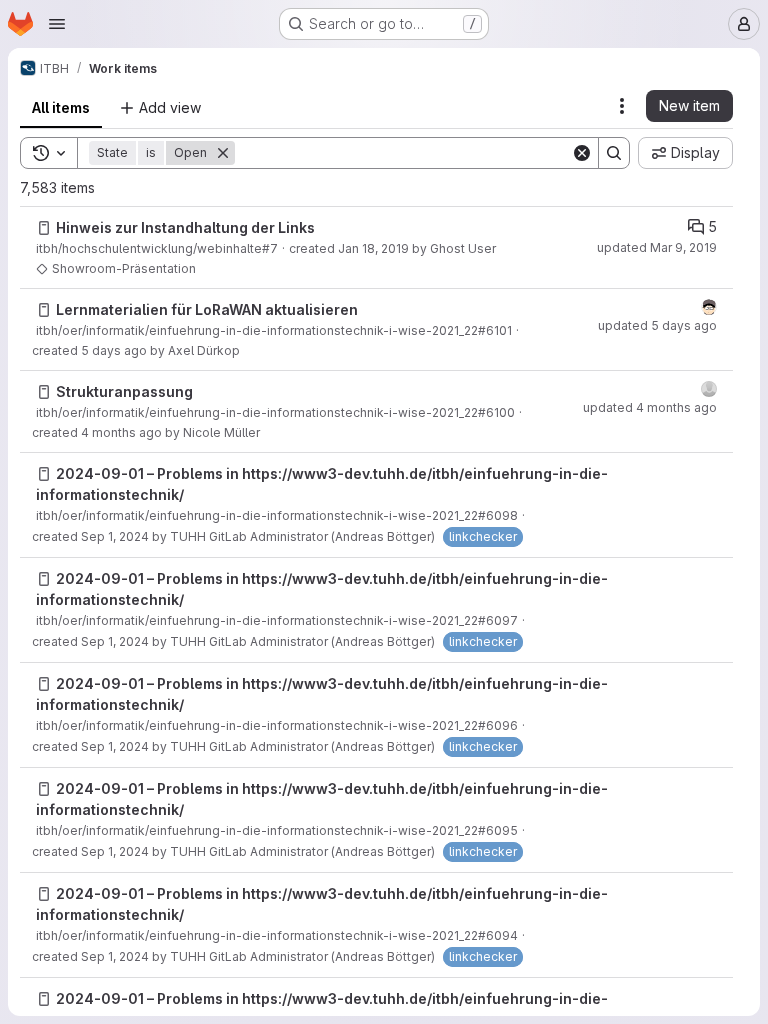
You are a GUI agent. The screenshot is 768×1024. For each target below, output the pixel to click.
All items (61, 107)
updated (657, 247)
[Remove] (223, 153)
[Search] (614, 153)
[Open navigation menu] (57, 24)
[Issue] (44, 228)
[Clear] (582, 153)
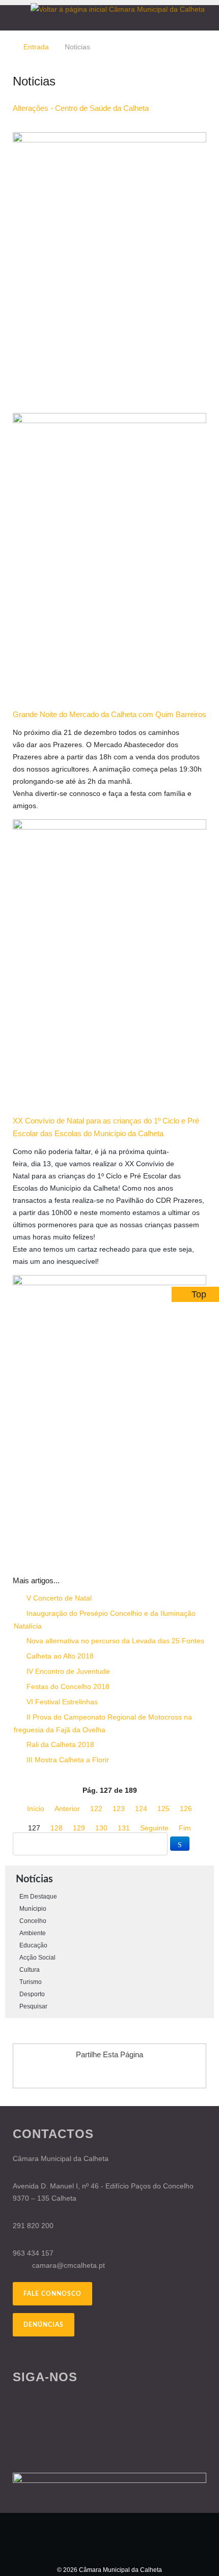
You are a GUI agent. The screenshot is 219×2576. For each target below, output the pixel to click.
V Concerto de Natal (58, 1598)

************

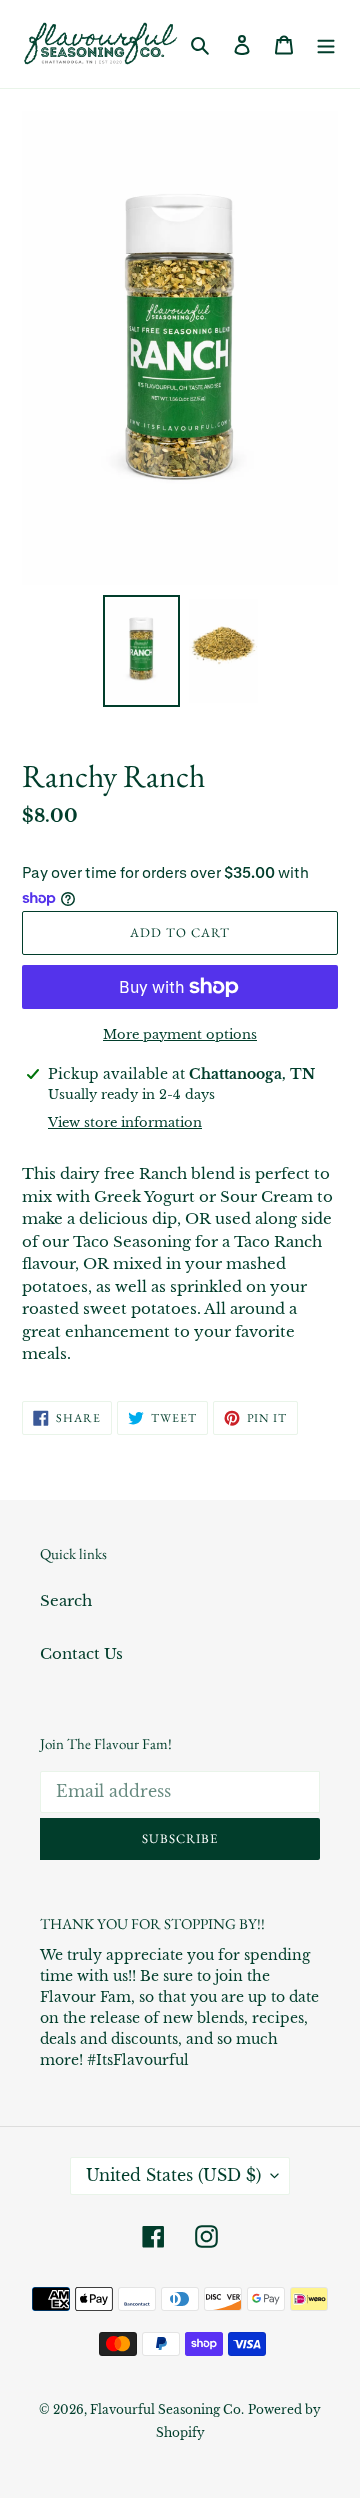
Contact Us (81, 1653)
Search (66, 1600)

************

[WHAT YOU SHOULD DO]
Would you give the number of lines in this listing that include "click"? Only the number, please.

[YOUR SOLUTION]
2